**What is expected:**
The records that follow are to be repeated exactly, in full.

**Information given:**
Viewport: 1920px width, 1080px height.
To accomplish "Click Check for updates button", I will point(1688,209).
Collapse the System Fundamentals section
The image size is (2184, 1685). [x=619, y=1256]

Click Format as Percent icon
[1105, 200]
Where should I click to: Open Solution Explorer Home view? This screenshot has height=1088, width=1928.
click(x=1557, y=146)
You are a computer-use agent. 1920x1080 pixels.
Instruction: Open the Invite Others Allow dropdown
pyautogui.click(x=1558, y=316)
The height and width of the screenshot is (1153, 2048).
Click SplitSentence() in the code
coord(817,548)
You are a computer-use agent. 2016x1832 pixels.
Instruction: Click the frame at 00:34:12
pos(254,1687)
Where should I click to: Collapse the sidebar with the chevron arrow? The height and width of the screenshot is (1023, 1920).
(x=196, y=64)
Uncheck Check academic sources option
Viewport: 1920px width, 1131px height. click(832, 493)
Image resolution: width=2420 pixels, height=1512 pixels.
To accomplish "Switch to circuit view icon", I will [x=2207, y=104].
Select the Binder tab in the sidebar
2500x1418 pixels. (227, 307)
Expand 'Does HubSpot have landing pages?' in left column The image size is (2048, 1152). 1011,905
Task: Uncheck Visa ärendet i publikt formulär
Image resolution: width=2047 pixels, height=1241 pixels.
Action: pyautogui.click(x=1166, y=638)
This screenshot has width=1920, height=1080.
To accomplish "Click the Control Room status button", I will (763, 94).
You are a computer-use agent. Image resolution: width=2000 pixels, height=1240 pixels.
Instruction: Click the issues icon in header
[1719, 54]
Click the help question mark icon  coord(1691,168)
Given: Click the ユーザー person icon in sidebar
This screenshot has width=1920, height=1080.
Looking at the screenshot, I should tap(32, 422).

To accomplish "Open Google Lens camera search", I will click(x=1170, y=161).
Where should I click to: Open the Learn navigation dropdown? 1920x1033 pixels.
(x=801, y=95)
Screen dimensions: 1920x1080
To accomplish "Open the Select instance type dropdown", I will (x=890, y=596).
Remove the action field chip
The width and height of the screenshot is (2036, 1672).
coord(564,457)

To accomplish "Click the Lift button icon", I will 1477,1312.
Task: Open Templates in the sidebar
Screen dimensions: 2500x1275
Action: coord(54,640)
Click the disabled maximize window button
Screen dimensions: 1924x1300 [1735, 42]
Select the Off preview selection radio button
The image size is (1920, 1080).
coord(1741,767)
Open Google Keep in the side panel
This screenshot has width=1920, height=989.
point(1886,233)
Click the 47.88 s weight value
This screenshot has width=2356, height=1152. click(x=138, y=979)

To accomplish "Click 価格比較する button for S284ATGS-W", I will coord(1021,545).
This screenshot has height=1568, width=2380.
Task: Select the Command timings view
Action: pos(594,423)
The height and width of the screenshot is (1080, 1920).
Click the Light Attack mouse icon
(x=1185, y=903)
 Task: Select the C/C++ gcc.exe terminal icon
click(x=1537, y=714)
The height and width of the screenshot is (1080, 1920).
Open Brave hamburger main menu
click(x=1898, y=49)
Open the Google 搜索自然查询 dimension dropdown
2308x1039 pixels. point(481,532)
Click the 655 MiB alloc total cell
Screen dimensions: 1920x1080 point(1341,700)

**Written reply:**
Viewport: 1920px width, 1080px height.
To accomplish "Click Check for updates button", I will point(1688,209).
Collapse the System Fundamentals section
The image size is (2184, 1685). [x=619, y=1256]

Click Format as Percent icon
[1105, 200]
Where should I click to: Open Solution Explorer Home view? This screenshot has height=1088, width=1928.
click(x=1557, y=146)
You are a computer-use agent. 1920x1080 pixels.
Instruction: Open the Invite Others Allow dropdown
pyautogui.click(x=1558, y=316)
The height and width of the screenshot is (1153, 2048).
Click SplitSentence() in the code
coord(817,548)
You are a computer-use agent. 2016x1832 pixels.
Instruction: Click the frame at 00:34:12
pos(254,1687)
Where should I click to: Collapse the sidebar with the chevron arrow? The height and width of the screenshot is (1023, 1920).
(x=196, y=64)
Uncheck Check academic sources option
Viewport: 1920px width, 1131px height. click(832, 493)
Image resolution: width=2420 pixels, height=1512 pixels.
To accomplish "Switch to circuit view icon", I will [x=2207, y=104].
Select the Binder tab in the sidebar
2500x1418 pixels. (227, 307)
Expand 'Does HubSpot have landing pages?' in left column The image size is (2048, 1152). 1011,905
Task: Uncheck Visa ärendet i publikt formulär
Image resolution: width=2047 pixels, height=1241 pixels.
Action: pyautogui.click(x=1166, y=638)
This screenshot has width=1920, height=1080.
To accomplish "Click the Control Room status button", I will (763, 94).
You are a computer-use agent. Image resolution: width=2000 pixels, height=1240 pixels.
Instruction: Click the issues icon in header
[1719, 54]
Click the help question mark icon  coord(1691,168)
Given: Click the ユーザー person icon in sidebar
This screenshot has width=1920, height=1080.
Looking at the screenshot, I should tap(32, 422).

To accomplish "Open Google Lens camera search", I will click(x=1170, y=161).
Where should I click to: Open the Learn navigation dropdown? 1920x1033 pixels.
(x=801, y=95)
Screen dimensions: 1920x1080
To accomplish "Open the Select instance type dropdown", I will (x=890, y=596).
Remove the action field chip
The width and height of the screenshot is (2036, 1672).
coord(564,457)

To accomplish "Click the Lift button icon", I will 1477,1312.
Task: Open Templates in the sidebar
Screen dimensions: 2500x1275
Action: coord(54,640)
Click the disabled maximize window button
Screen dimensions: 1924x1300 [1735, 42]
Select the Off preview selection radio button
The image size is (1920, 1080).
coord(1741,767)
Open Google Keep in the side panel
This screenshot has width=1920, height=989.
point(1886,233)
Click the 47.88 s weight value
This screenshot has width=2356, height=1152. click(x=138, y=979)

To accomplish "Click 価格比較する button for S284ATGS-W", I will coord(1021,545).
This screenshot has height=1568, width=2380.
Task: Select the Command timings view
Action: pos(594,423)
The height and width of the screenshot is (1080, 1920).
Click the Light Attack mouse icon
(x=1185, y=903)
 Task: Select the C/C++ gcc.exe terminal icon
click(x=1537, y=714)
The height and width of the screenshot is (1080, 1920).
Open Brave hamburger main menu
click(x=1898, y=49)
Open the Google 搜索自然查询 dimension dropdown
2308x1039 pixels. point(481,532)
Click the 655 MiB alloc total cell
Screen dimensions: 1920x1080 point(1341,700)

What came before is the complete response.